Variation in the mutation frequency determining quinolone resistance in Chlamydia trachomatis serovars L-2 and D

Objectives: Quinolone resistance of chlamydiae is supposed to be extremely rare. To assess the risk for the emergence of chlamydial quinolone resistance, we analysed the occurrence of resistant mutants in a quantitative perspective. Methods: Infectious elementary bodies of Chlamydia trachomatis serovar L-2 (ATCC VR-902B) and D (ATTC VR-885) clones were purified on density gradients, and mutants resistant to moxifloxacin and rifampicin were selected by a plaque assay. Plaque assays were conducted with 2 x 10(9) inclusion forming units (IFUs) of each serovar for rifampicin and 2.66 x 10(9) IFUs for moxifloxacin. Resistant clones were analysed for mutations in the gyrA, gyrB, parC and parE genes, and respective MICs were determined by titration experiments.

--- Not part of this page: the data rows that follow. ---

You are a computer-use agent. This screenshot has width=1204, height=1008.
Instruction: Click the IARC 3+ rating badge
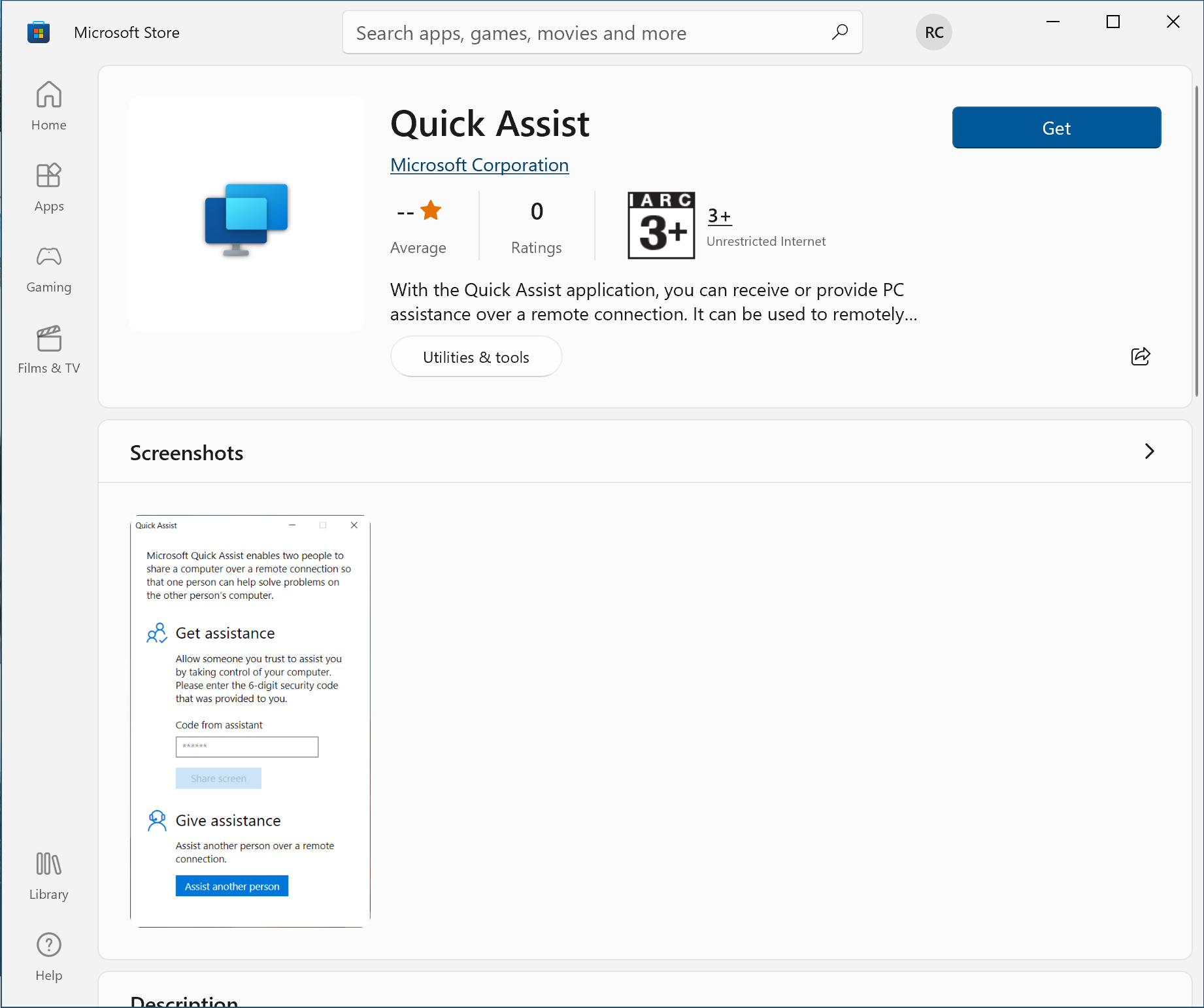coord(661,226)
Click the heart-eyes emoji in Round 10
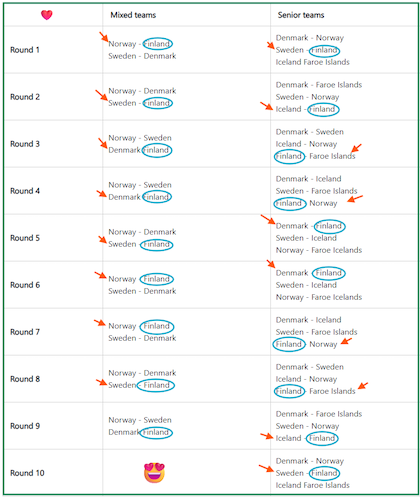Viewport: 420px width, 500px height. [x=154, y=472]
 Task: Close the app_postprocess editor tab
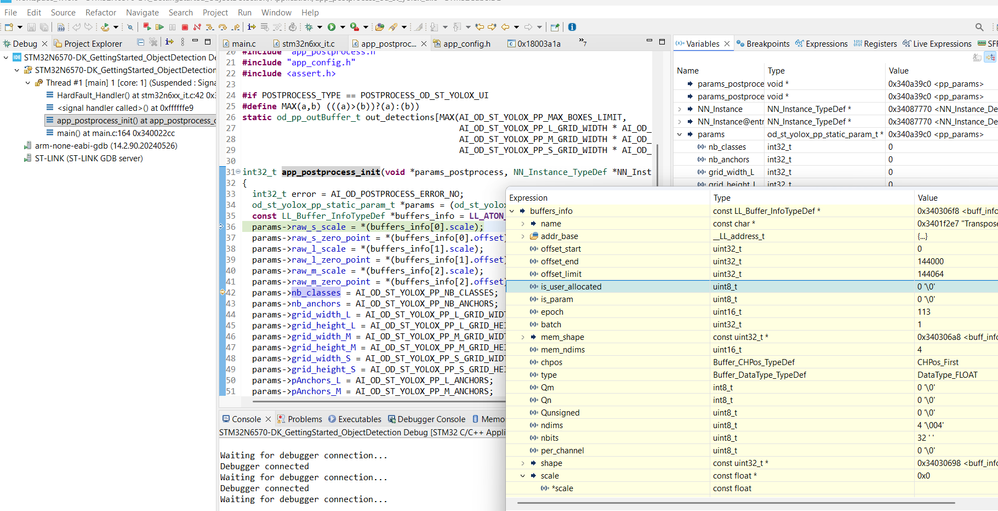[423, 44]
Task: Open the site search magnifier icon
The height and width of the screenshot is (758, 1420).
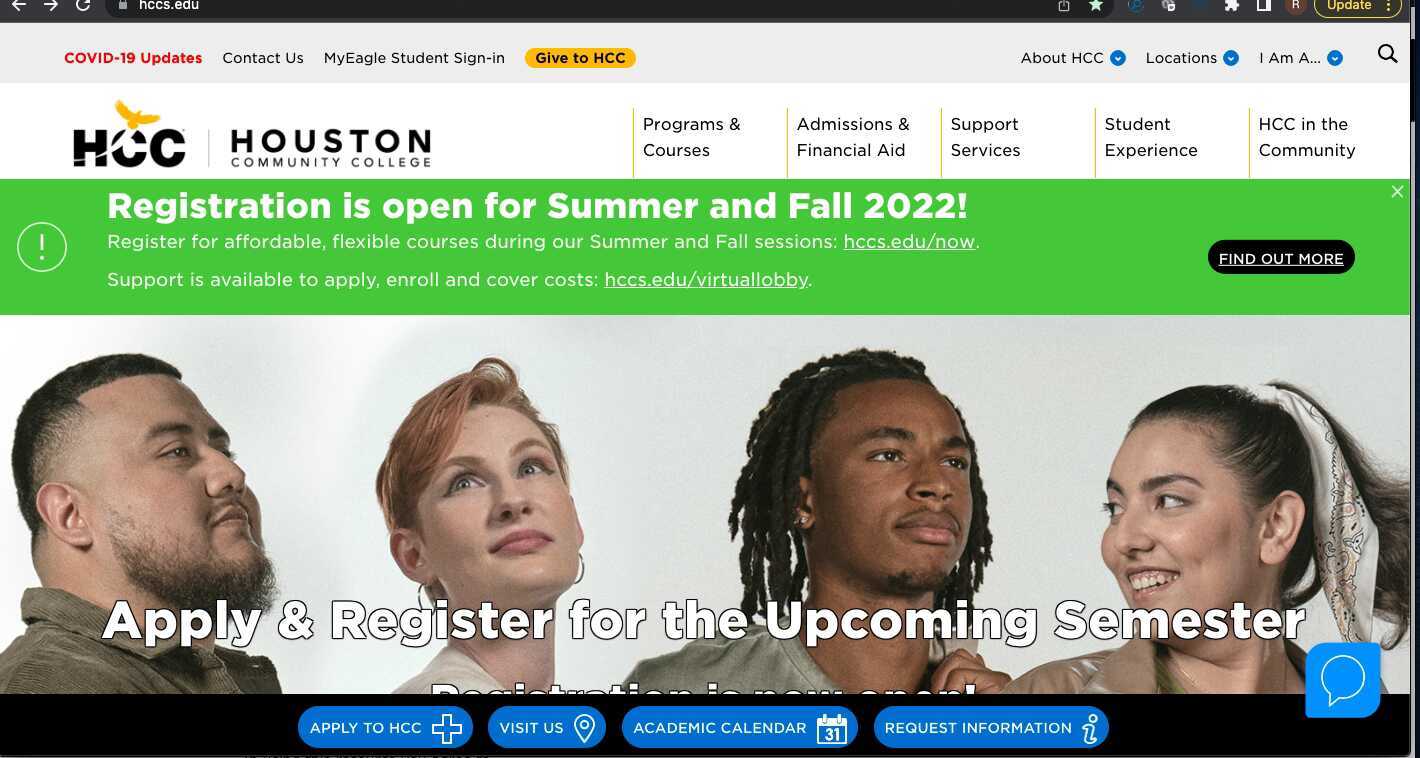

Results: Mutation frequencies for rifampicin (MIC >= 0.2 mg/L) did not differ significantly between serovars L-2 and D (5.7 x 10(-7) versus 6.3 x 10(-7)). In contrast, the occurrence of moxifloxacin-resistant mutants (MIC >= 0.6 mg/L) was determined to be 2.0-2.2 x 10(-8) for the serovar L-2 isolate and less than 2.66 x 10(-9) for the serovar D isolate. Moxifloxacin resistance of all serovar L-2 clones depended on single-nucleotide point mutations in the quinolone resistance-determining region of the gyrA, whereas no additional mutations were found in the gyrB, parC or parE genes. Conclusions: C. trachomatis isolates have the potential to present with clinically relevant antibiotic resistance in future. Serovar-specific differences in the occurrence of spontaneous mutations should be taken into account to predict quinolone resistance in different chlamydial diseases.